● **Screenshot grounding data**
[Start of section]
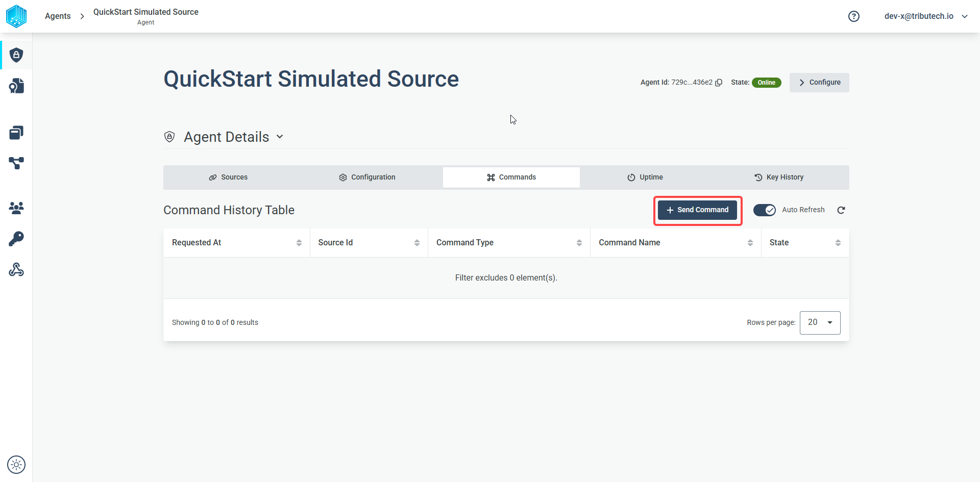Collapse the Agent Details chevron
Viewport: 980px width, 482px height.
click(280, 137)
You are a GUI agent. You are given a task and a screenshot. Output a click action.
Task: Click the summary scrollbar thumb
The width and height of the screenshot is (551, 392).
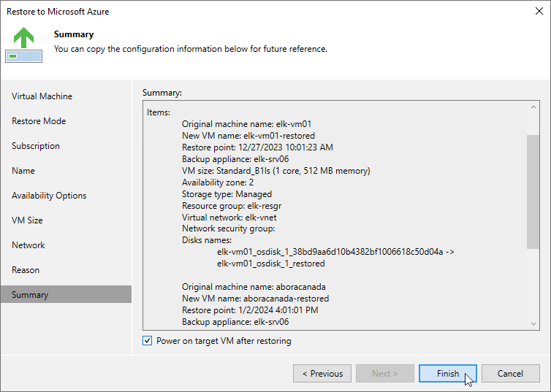[x=533, y=192]
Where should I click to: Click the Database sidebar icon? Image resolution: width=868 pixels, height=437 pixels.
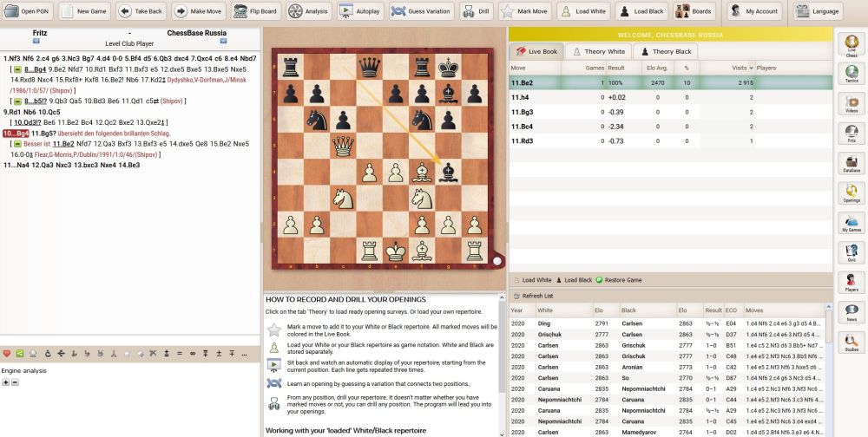pyautogui.click(x=851, y=163)
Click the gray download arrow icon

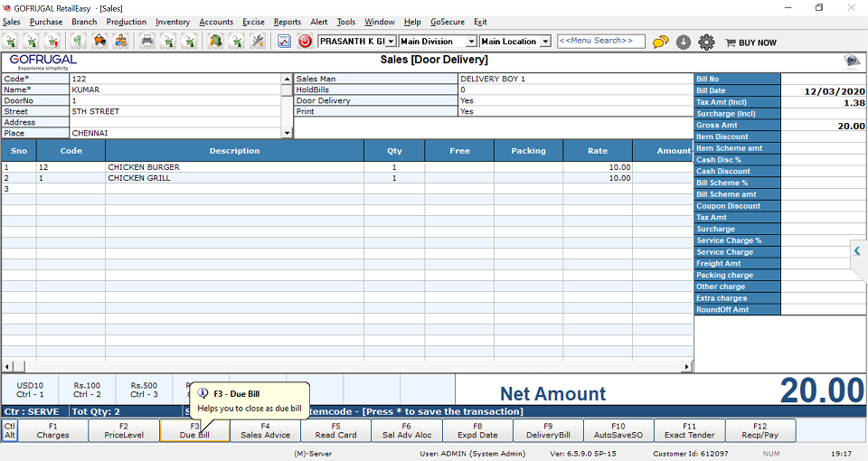(684, 42)
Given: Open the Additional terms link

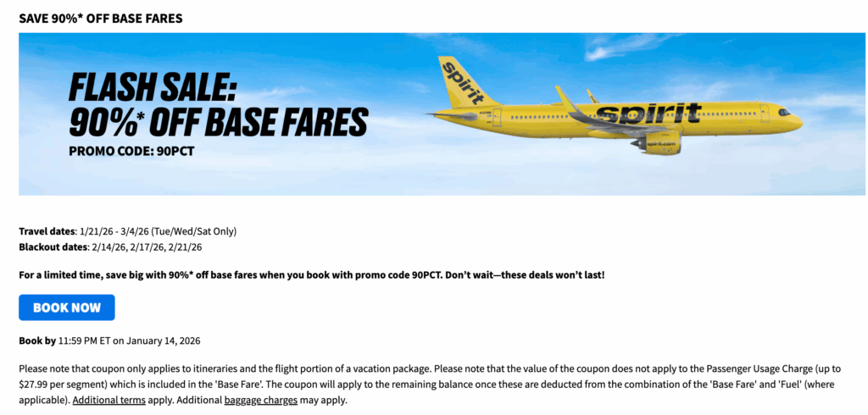Looking at the screenshot, I should click(109, 400).
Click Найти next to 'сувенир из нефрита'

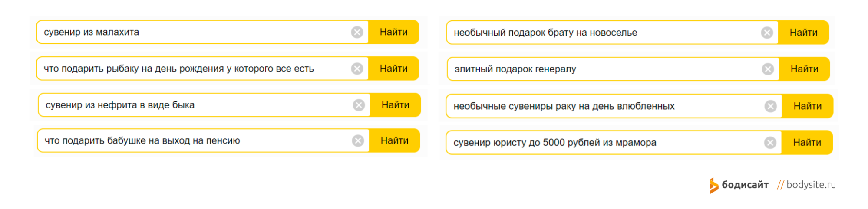coord(395,105)
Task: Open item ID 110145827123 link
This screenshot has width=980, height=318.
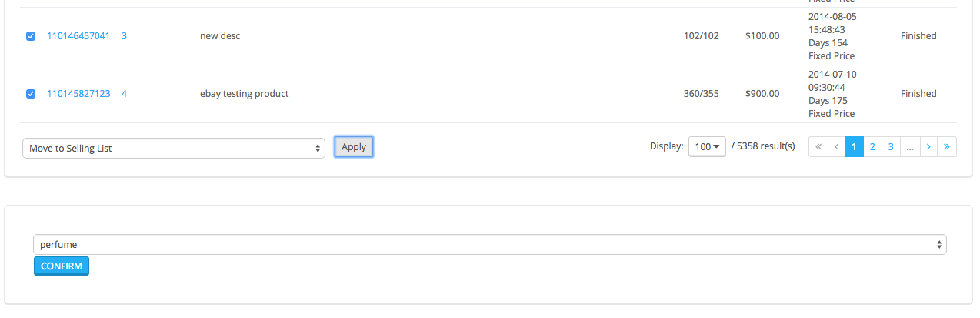Action: coord(78,94)
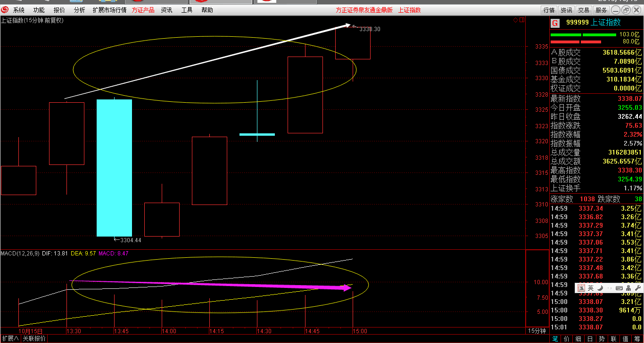Click the red split-panel icon above the chart
The image size is (644, 344).
point(521,20)
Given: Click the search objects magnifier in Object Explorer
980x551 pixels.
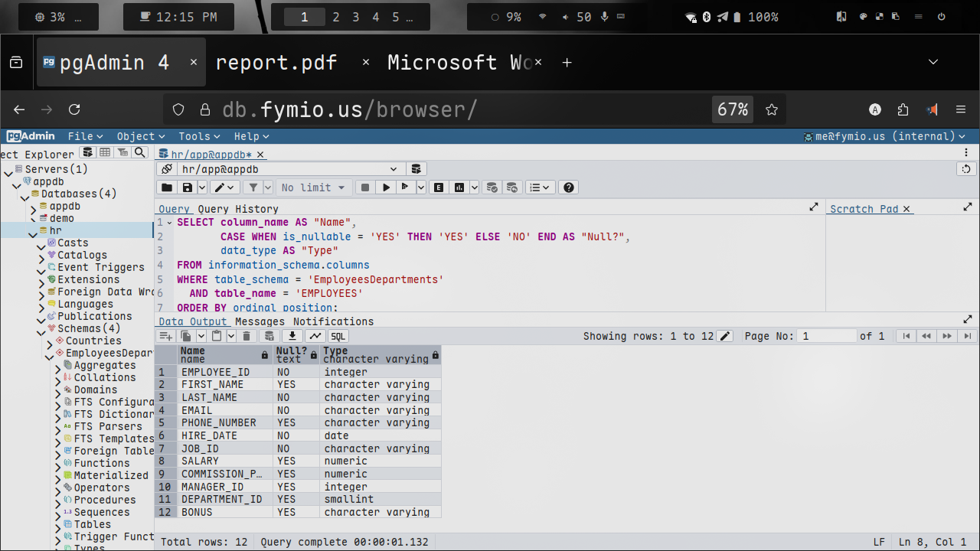Looking at the screenshot, I should [139, 153].
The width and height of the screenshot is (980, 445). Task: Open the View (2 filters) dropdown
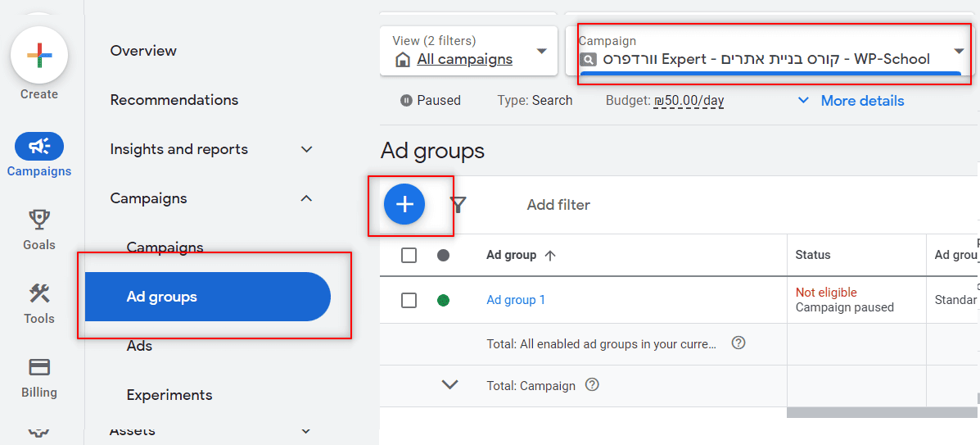[469, 52]
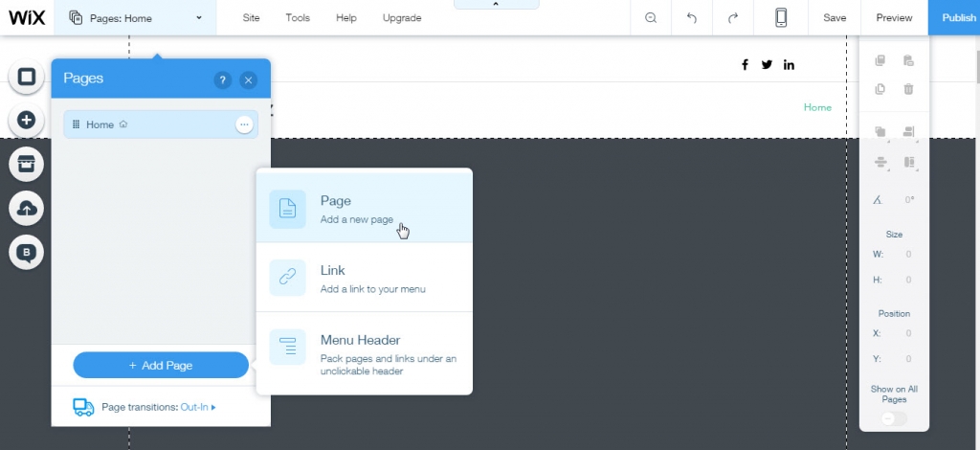Image resolution: width=980 pixels, height=450 pixels.
Task: Open the Pages: Home dropdown
Action: pyautogui.click(x=136, y=17)
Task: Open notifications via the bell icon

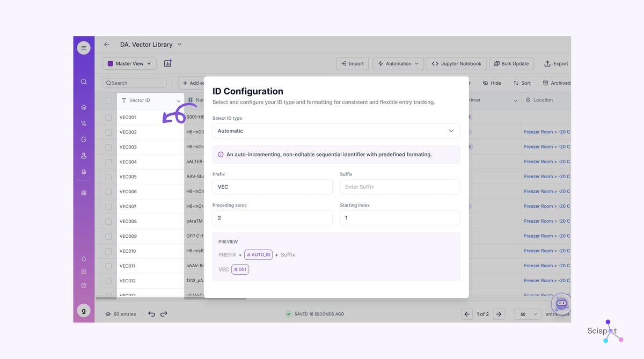Action: pyautogui.click(x=83, y=259)

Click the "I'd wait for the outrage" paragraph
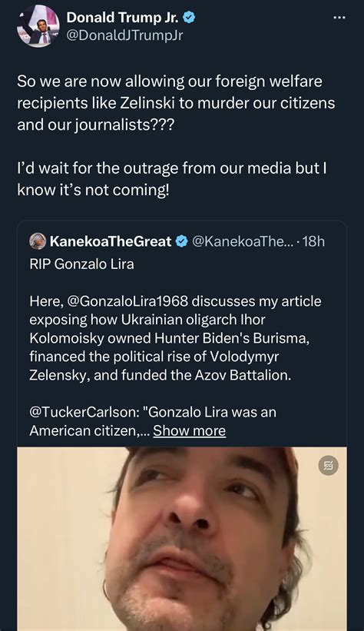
[End of section]
● **What you have to do**
Begin at the line containing "Task: Open notifications via the bell icon" and stop at the last line of the data. Repeat only those lines, exactly, and leave out the pictures.

● **Written answer**
Task: Open notifications via the bell icon

Action: pyautogui.click(x=83, y=259)

Click the "I'd wait for the outrage" paragraph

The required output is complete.